Who am I? Why this Blog?
I’m Dr. Jonathan L. Kramer.
In August 2016 I completed my Doctor of Law and Policy (LP.D) degree at Northeastern University in Boston. I received my doctoral hood in September 2016. I was a member in the 8th Cohort of that unique program.
I set up this blog at the suggestion of one of the LP.D program leaders whom I truly respect, Professor Neenah Estrella-Luna, Ph.D. Early in the LP.D program she strongly recommended that each Cohort member track their progress and stand up to the scrutiny of peers, just as we do when we publish or present papers.
I took Professor Estrella-Luna’s suggestion to heart, and this blog allowed me to chart my personal journey from a highly-educated lawyer and masters-level blob to highly-educated lawyer and doctoral-level researcher blob.

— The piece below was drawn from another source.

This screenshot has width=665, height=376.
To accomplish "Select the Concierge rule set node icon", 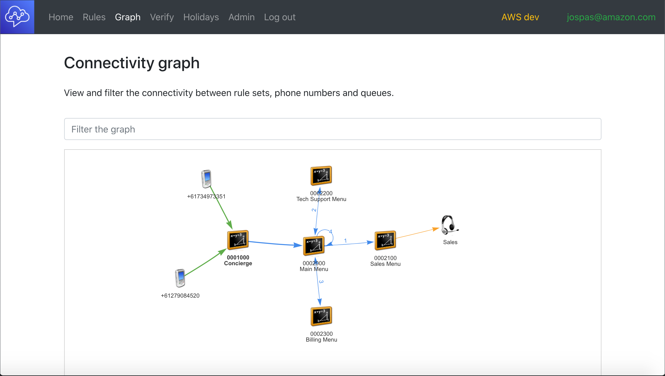I will [238, 240].
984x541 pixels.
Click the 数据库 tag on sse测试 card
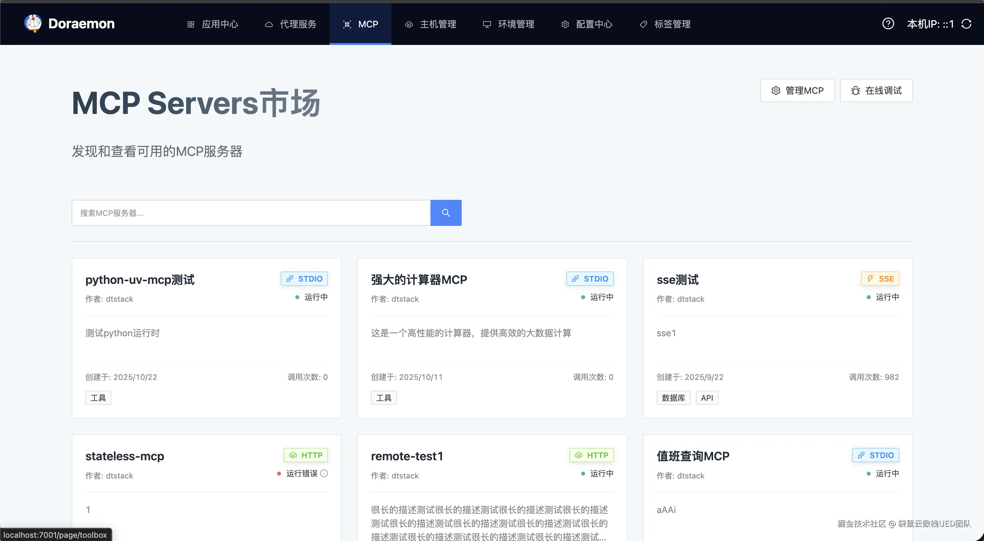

At least that was my initial goal…
In real life, I’m a practicing telecom law attorney licensed in California and New Mexico, as well as a radio frequency engineer. My law firm has six attorneys, two paralegals, and two dogs working in offices in Los Angeles, San Diego, and at our covert office on a Southwest Airlines jet (minus the dogs).
I have earned the following academic degrees:
Associate of Science (AS) degree (honors) Los Angeles Trade Tech College. Los Angeles, California.

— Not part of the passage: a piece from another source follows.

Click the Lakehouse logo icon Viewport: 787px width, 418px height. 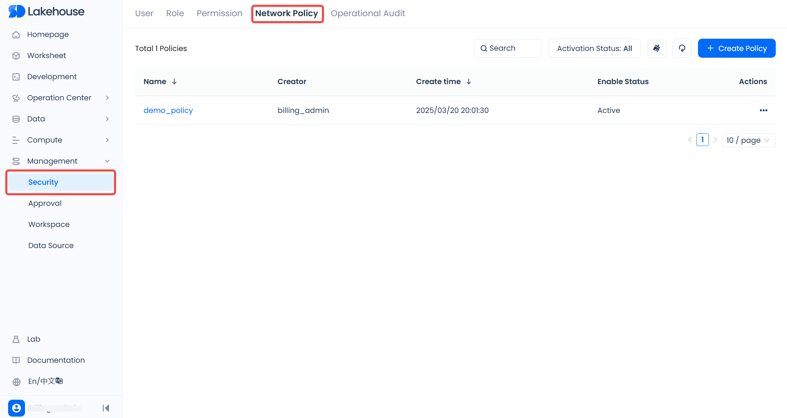pos(17,12)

Juris Doctor (JD) degree (cum laude) Abraham Lincoln University School of Law. Los Angeles, California.
Masters of Law (LL.M) degree (with distinction) Strathclyde University. Glasgow, Scotland.
Doctor of Law and Policy (LP.D) Northeastern University. Boston, Massachusetts.

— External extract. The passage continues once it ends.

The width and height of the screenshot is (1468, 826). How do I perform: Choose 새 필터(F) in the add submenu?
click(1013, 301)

Having completed my Doctor of Law and Policy degree, just for fun I might go after a few more professional licenses.
My current goal is to become licensed as a Real Estate Broker in California.
One of the things I’ve had to come to terms with during the doctoral program is accepting the real and sometimes-harsh value of the the peer review process. That process requires the author to openly subject himself or herself to the critiques of peers, hopefully before publication and widespread embarrassment.
On the other side, being a peer reviewer requires that you be place real or potential personal friendships and professional relationships aside to be able to say things you might never want to say face to face. For example, gems such as
- ‘you just didn’t get it regarding…’; or
- ‘the new area of research has been well covered in the existing literature, and I don’t see anything new in the paper…’; or
- ‘when referring the a government agency using the ‘p’ word, make sure you include in it the middle ‘l’.
I’ve come to learn and respect the value of the peer review process, which might be boiled down to the following: It’s better to have trusted friends and peers pick your work apart rather than strangers who care not one wit about you or your research.
Authors and peer reviewers should have the same guiding goal in mind: Intellectual integrity is what we strive for in our work. Identifying gaps in our own work, and gaps in work we are asked to peer review is not a failure, but an opportunity to better achieve the greater goal and good.